A reinserção do Brasil nos principais fóruns multilaterais — em especial, a Organização Mundial de Comércio (OMC) — e a reativação dos blocos econômicos que perderam importância no governo anterior, como o Mercosul (que deverá retomar as discussões com a União Europeia para retirada de barreiras comerciais) e o Brics (acrônimo da união entre Brasil, Rússia, Índia, China e África do Sul), vão competir, em importância, com a chamada diplomacia ambiental, que envolve os debates sobre aquecimento global e sustentabilidade em todo o mundo.

Artilharia pesada

Enquanto a diplomacia caminha pela trilha da chamada "soft power" (poder suave, em tradução livre), Calheiros prepara artilharia pesada contra o governo Bolsonaro, reforçando o discurso da gestão Lula de que o período anterior não representa a tradição brasileira nas relações externas.

A imagem do país foi severamente comprometida por uma série de episódios que serão lembrados pelo senador, como o comentário do ex-chanceler Ernesto Araújo, em 2020, de que, se a "nova política externa (do governo Bolsonaro) nos faz ser um pária internacional, que sejamos esse pária".

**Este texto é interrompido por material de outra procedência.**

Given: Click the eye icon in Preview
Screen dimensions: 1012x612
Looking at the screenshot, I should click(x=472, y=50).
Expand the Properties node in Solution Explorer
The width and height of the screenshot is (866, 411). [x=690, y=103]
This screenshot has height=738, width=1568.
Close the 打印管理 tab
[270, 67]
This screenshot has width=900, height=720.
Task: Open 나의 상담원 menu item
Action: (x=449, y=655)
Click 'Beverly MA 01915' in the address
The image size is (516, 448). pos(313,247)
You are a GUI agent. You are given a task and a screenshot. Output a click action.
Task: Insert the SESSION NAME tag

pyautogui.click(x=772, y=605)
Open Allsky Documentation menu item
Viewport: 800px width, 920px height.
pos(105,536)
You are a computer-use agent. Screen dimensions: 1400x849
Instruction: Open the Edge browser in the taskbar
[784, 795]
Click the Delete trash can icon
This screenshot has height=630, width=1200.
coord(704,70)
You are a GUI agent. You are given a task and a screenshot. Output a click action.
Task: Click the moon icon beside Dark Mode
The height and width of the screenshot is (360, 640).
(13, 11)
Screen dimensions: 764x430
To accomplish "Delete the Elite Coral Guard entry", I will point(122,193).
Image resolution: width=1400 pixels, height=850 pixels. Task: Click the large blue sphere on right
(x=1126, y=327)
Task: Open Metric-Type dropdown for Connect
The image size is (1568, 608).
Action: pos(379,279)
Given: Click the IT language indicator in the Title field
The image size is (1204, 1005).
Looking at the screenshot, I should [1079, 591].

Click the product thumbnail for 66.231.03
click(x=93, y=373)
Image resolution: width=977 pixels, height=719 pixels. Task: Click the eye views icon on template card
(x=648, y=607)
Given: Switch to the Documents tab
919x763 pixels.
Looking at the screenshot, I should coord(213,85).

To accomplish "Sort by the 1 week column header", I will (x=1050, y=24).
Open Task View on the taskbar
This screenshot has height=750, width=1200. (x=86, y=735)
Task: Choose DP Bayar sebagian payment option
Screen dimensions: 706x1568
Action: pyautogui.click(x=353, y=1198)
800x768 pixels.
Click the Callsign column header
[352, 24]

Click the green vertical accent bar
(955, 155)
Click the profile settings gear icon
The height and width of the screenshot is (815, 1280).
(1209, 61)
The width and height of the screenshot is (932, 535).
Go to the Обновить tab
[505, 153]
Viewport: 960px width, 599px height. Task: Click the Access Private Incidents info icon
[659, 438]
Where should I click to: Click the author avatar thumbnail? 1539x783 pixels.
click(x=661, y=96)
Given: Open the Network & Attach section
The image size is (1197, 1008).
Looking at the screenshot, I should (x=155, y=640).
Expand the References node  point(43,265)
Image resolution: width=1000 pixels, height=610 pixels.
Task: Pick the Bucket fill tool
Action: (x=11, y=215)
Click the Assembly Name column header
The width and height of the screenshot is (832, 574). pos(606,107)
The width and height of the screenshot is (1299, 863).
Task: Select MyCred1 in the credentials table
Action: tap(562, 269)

"O Brasil sempre foi respeitado pelos pressupostos de sua chancelaria, e isso, infelizmente, foi dilapidado no governo anterior, ao ponto de nos tornarmos pária mundial. Mas o Brasil voltou ao centro das atenções, e o mundo demonstrou que estava com saudades do Brasil", disse Calheiros.

Com Bolsonaro, o país se aproximou de governos pouco democráticos (como Hungria e Polônia) e ditaduras de fato, como a da Arábia Saudita — agora, pivô do caso das joias (leia reportagem na página 4). Também criou embaraços na relação com o maior parceiro comercial do país, a China, quando Bolsonaro declarou que não confiava "na vacina chinesa (contra covid-19)", e se alinhou de corpo e alma ao governo de Donald Trump nos Estados Unidos, a ponto de não criticar a invasão do Capitólio e fazer do Brasil o último membro do G-20 a reconhecer a vitória de Joe Biden nas urnas, 38 dias depois de o democrata ser declarado ganhador das eleições presidenciais.